と言って微笑んだ。やれやれ。相変わらず、この爽やかさである。こんなにも紅茶を飲む仕草が似合う高二男子がいるもんだろうか?

 たかだか俺の一つ上のクセに、大人の余裕と分別を感じさせる。ムカつく。


「三人とも自己紹介は済んだかい? 日曜日はここにトキオくんの友達の清古 祐介くんを加えて、六人でカメラマンを迎えることになるね」

「え? 日曜日、清古も来るの?」


 理沙が俺に聞いてくる。


「ああ、言い忘れてた。理沙がモデルするって言ったら、からかいに来るって」

「なによ、アイツ! 私だって、似合わないことするって自覚はあるわよ! まったく、覚えてなさい!」


 理沙が怒ってる。やーい、清古のヤツ、怒られろ。


「でも由梨さん。明日香ちゃんみたいにこんなに可愛い子が『えい研』にいるのなら、わざわざ私がパンフレットのモデルなんかしなくてもいいんじゃないですか?」


 理沙が由梨に尋ねた。

 考えてみれば、理沙の言う通りかもしれない。とりあえず、わざわざこんな貧乳の理沙に頼む必要はなかったのではないか? 理沙の質問に俺も同意した。


「実は私たちも、最初は明日香と涼くんのペアでモデルの提案をしたんです。でも、学校側から断られてしまって」


 由梨が答えた。


「というのも、明日香のハーフの外見が問題になったんです。枳高校は海外留学生も受け入れていて外国人の生徒も沢山いますが、国内向けの入学案内パンフレットということで、学校側から『できれば日本人の女性が良い』と言われてしまって」


 えー。なんだ、その理由は。

 今時、ファストファッションの店でも外国人がモデルをしているし、学校も国際色豊かなところを見せておいた方がいい気もするけどな。その辺は学校の考え方もあるんだろうが……。

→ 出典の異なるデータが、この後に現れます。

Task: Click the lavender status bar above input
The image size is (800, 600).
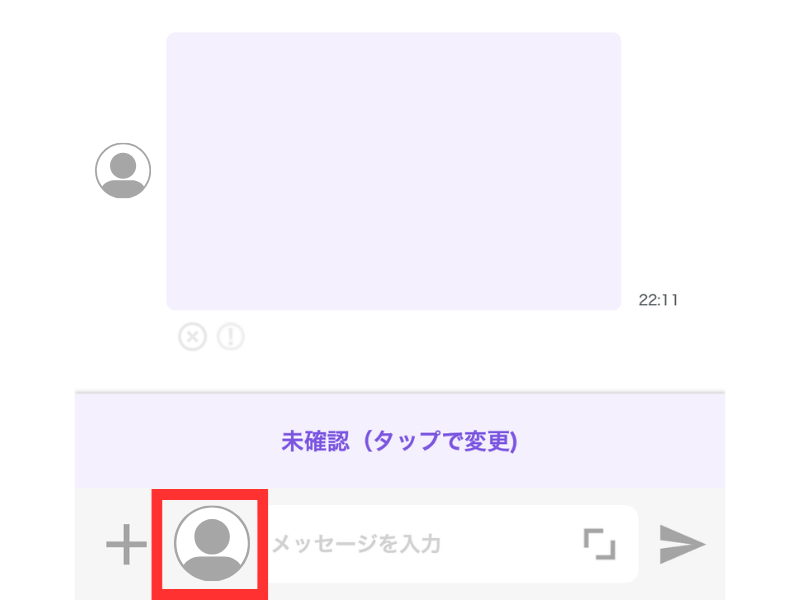Action: click(x=399, y=441)
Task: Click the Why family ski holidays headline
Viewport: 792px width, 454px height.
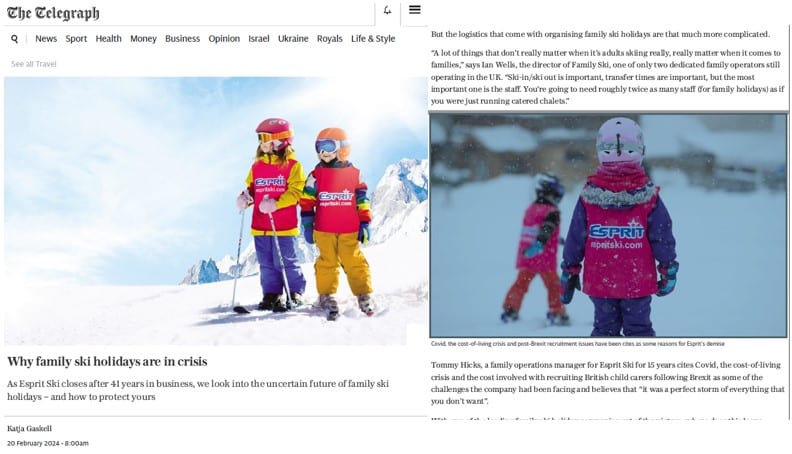Action: click(107, 361)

「ま、理沙なら体型も純日本人体型だし、その点は間違いなく学校の注文通りだな」

「人扱いしてほしいなら、それなりの言葉を選んでくださいな、トキオさん」

「人扱いしてほしいから、次からは殴る前に声をかけてくれませんか? 理沙さん」


 殴られた腹を撫でながら俺は苦情を言った。


 モデル話が一段落したところで、涼が紅茶のカップを置き、藁半紙のプリントを分け始める。


「さて、それでは明後日の撮影の予定だが、プリントのタイムスケジュールと一緒に確認してくれ。十時に撮影のカメラマンが学校に着く予定なので、モデルの理沙くんは準備もあるから、申し訳ないが九時に学校に来てほしい」

「わかりました」

「トキオくんと祐介くんは、九時四十五分には校門に来てくれるかな。その後は、まず中庭の桜をバックに撮影して、それから校門の前で撮影の予定だ」


 俺はタイムスケジュールを見る。終了予定時刻は午後一時か。意外と早く終わるんだな。


「野外での撮影のみだから、そんなに時間はかからないよ。特に今回は桜の開花に間に合わせた撮影が中心だからね。長くとも昼食までには終わらせることが出来ると思う」


 涼が俺の疑問に答えた。


「その後は、皆さん一緒にお昼を頂きましょうか」


 由梨が提案した。


「お弁当を用意しておきますので、中庭で食べましょう」

「あ、それなら、私も焼き菓子作って持ってきます」

「いいね。明日香の紅茶と一緒に食後のデザートとしていただこうか」


 涼が賛同する。


『麗しの君』とお昼か!

 俺は否が応にも気合いが入った。これは日曜日が楽しみである。